5. Multi-agent as first choice: Multi-agent multiplies debugging complexity, token cost, and failure surface. Start simple. Promote to multi-agent only when a single agent demonstrably doesn't solve it.
Rule of Thumb
If the agent has no budget, no external verifier, and no per-iteration trace, it's not in production — it's in staging with real traffic. Or shorter: no stop rule + no verifier + no per-iteration trace = prototype, not product.
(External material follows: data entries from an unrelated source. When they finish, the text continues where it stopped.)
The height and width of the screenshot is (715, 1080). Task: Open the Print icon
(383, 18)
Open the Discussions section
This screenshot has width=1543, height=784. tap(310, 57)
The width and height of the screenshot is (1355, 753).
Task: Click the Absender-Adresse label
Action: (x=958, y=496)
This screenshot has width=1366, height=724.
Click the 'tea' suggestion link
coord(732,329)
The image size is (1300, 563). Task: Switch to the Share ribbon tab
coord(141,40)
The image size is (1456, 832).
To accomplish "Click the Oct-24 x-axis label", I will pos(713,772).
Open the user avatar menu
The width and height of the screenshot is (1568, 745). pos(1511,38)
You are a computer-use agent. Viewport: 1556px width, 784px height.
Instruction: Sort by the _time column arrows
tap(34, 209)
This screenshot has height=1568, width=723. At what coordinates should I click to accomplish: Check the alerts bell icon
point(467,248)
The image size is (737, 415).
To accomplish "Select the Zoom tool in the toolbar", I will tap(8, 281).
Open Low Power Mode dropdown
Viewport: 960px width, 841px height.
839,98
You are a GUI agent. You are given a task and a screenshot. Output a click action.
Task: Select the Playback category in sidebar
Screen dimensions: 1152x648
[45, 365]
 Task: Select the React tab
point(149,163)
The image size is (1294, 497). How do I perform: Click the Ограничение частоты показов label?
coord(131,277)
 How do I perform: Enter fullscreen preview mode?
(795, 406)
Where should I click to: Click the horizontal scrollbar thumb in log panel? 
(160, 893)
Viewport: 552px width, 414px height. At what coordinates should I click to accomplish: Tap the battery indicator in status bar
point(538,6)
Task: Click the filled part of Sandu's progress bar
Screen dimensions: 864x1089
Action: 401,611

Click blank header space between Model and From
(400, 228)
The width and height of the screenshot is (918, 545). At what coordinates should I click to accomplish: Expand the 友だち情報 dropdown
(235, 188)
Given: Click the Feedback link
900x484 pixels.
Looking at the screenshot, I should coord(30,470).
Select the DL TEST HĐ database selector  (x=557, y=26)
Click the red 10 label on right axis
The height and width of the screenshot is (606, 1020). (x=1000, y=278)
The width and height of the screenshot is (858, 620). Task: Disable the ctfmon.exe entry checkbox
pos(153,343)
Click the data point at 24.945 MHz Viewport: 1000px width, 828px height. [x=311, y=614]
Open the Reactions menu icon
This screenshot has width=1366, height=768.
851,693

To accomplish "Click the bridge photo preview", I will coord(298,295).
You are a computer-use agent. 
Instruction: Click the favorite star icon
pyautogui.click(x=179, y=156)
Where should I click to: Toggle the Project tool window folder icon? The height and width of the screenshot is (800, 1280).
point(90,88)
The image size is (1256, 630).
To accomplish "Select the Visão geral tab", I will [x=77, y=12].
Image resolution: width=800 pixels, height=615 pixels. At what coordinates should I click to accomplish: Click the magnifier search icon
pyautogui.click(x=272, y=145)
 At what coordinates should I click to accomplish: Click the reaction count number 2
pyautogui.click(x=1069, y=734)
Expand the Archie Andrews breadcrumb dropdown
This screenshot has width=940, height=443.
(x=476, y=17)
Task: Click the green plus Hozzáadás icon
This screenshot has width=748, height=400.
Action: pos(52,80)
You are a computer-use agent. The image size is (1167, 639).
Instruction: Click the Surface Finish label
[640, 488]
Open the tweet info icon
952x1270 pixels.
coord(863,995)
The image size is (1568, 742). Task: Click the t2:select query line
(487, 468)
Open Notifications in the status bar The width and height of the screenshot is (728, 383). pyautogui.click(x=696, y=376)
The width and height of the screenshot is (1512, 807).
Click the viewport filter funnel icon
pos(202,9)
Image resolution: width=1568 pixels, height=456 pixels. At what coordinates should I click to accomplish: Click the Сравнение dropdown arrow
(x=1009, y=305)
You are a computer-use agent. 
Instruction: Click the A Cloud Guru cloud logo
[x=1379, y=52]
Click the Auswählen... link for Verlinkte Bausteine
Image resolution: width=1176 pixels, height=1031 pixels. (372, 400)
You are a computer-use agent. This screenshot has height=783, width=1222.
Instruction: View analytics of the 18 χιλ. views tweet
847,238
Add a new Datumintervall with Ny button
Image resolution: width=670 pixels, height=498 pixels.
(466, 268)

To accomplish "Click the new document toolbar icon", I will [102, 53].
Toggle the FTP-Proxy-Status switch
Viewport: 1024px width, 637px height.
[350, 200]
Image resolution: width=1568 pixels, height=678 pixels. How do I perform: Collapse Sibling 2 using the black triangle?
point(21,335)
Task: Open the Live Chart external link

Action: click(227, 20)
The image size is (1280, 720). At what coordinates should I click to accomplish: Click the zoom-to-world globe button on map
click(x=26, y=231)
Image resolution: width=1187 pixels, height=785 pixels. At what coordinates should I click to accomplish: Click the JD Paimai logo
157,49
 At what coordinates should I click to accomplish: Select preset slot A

After working with financial systems where an incorrect action has real and immediate consequences, I developed a reflex: I never trust an agent I can't audit iteration by iteration. It's not paranoia — it's the same discipline we apply to any system that makes decisions with side effects. In practice, when I start a new agent, I ask three questions before writing any code: (1) What happens if the agent iterates 10x more than expected? (2) Who validates that the output is correct — and is that validator independent of the generator? (3) If this agent is compromised by prompt injection, what is the maximum blast radius with the permissions it has? If I can't answer all three in 5 minutes, the design isn't mature enough to start implementing. On AgentCore specifically: it's genuinely useful for teams that don't want to assemble the platform layer from scratch. The Gateway with MCP is the piece that impressed me most — solving the tool registration and validation problem in a standardized way is something I saw teams reimplementing differently in every project. The AWS coupling trade-off is real, but for most enterprise use cases, we're already deeply coupled anyway. What I don't do: I don't use multi-agent until I have concrete evidence that a single agent doesn't solve it. The debugging complexity of multi-agent systems in production is substantially higher — and most problems I see being solved with multi-agent could be solved with a single agent and well-defined tools.
Verdict
Most AI agents don't fail because the model is bad — they fail because the infrastructure around the loop was not designed. A production agent is a distributed system with a non-deterministic component at its center: it needs a budget, external verification, per-iteration observability, and guardrails before touching real traffic. Amazon Bedrock AgentCore provides the right primitives to assemble this structure without reinventing platform. The 7 steps in this playbook are the minimum sequence to go from notebook to production responsibly. Skip any one of them and you're operating a prototype with real traffic — and the difference will show up at the worst possible moment.